A receção à proposta revelou-se esmagadoramente negativa, expondo uma fratura entre a visão de Silicon Valley e a realidade quotidiana das famílias. O criador da série animada "Gravity Falls", Alex Hirsch, respondeu à publicação com uma questão simples: "E se simplesmente falasses com os teus filhos?". Até à manhã de sábado, a resposta de Hirsch acumulava 122 mil gostos e 9.000 partilhas, eclipsando rapidamente os 9.600 gostos da publicação original de Altman.
A tecnologia como barreira à experiência humana
Este episódio reflete uma tendência crescente entre os líderes tecnológicos de tentar otimizar a experiência humana através da inteligência artificial. No ano passado, Satya Nadella, CEO da Microsoft, revelou ter deixado de ouvir os seus podcasts favoritos durante a viagem matinal, optando por pedir a um chatbot que lhos resumisse. O próprio Altman já tinha manifestado uma visão semelhante durante uma entrevista a Jimmy Fallon, afirmando que não conseguia imaginar "ter descoberto como criar um recém-nascido sem o ChatGPT", embora tenha ressalvado na altura que as pessoas o fizeram durante muito tempo sem problemas.

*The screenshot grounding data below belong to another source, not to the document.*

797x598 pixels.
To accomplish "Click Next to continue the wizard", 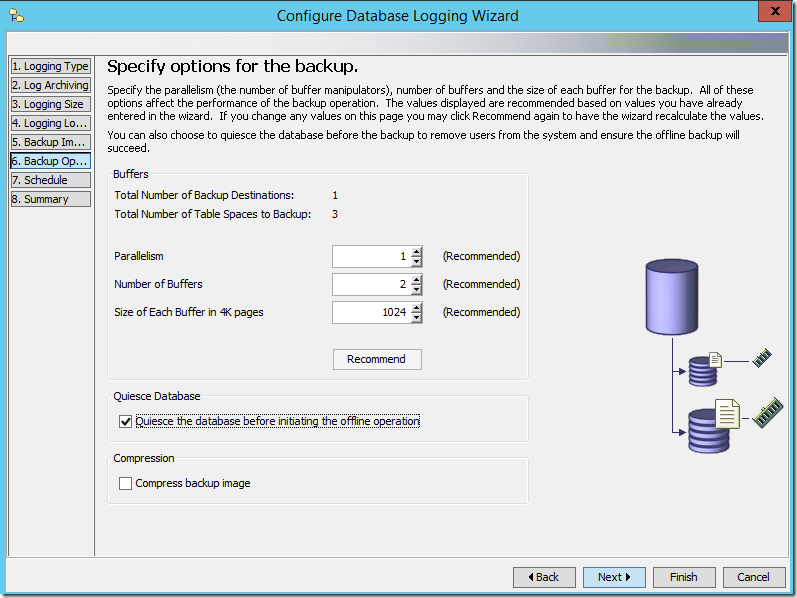I will pos(614,577).
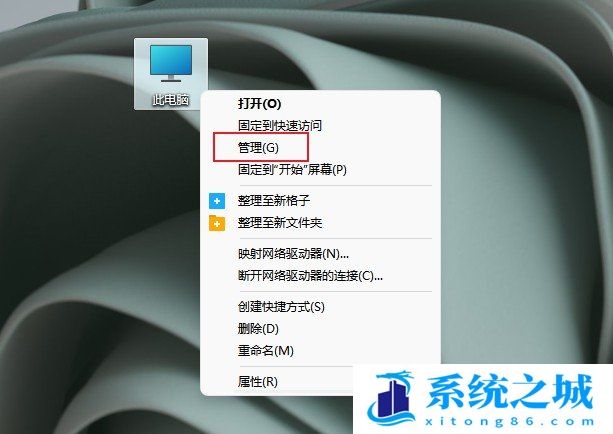Screen dimensions: 613x434
Task: Select 整理至新文件夹 text entry
Action: point(280,222)
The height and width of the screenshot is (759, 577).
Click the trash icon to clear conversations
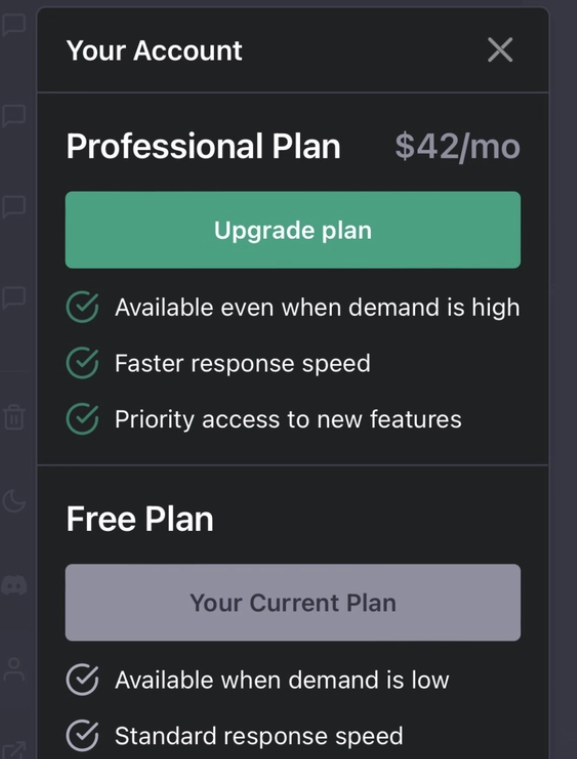tap(14, 417)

A tentativa de integrar ferramentas sintéticas na parentalidade levanta questões estruturais no mercado europeu e em Portugal, onde a privacidade dos menores e a ligação familiar presencial continuam a ser pilares culturais fundamentais. Substituir uma conversa genuína no carro por um áudio gerado por algoritmos é visto por educadores e especialistas não como um ganho de eficiência, mas como uma perda no desenvolvimento emocional infantil.
Estratégia de aproximação às famílias enfrenta escrutínio
Apesar das fortes críticas, a OpenAI mantém o foco em captar este segmento demográfico. A empresa publicou recentemente uma oferta de emprego para um gestor de produto focado em criar experiências de consumo sensíveis e seguras para pais e famílias. Outras gigantes da tecnologia seguem exatamente o mesmo caminho, com a Meta a testar atualmente uma aplicação alimentada por inteligência artificial destinada a contar histórias para adormecer.

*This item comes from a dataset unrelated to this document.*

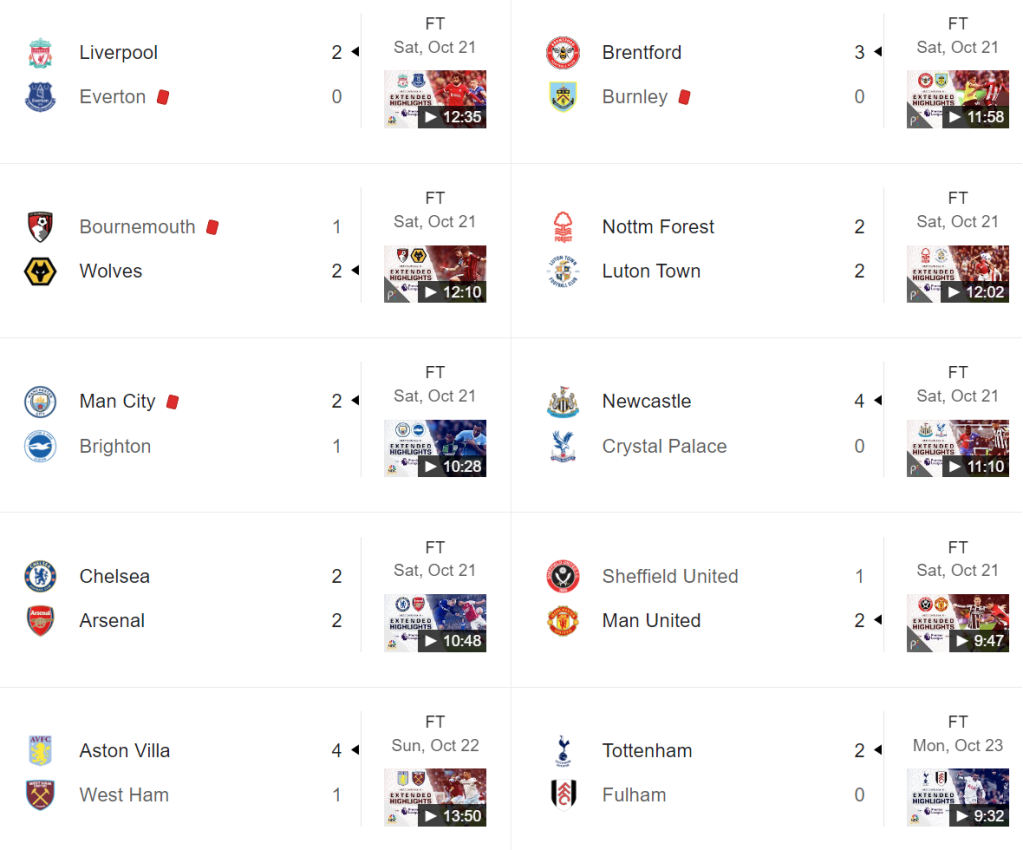Open the Sheffield United team link

click(x=670, y=576)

Esta expansão para o núcleo familiar surge num momento de enorme pressão legal e mediática. A criadora do famoso modelo de linguagem enfrenta múltiplos processos judiciais movidos por pais, que alegam que a ferramenta teve um papel direto nos delírios e suicídios dos seus entes queridos. Em resposta a estas graves acusações, a empresa garantiu estar a melhorar continuamente a forma como os seus modelos respondem em interações de natureza sensível.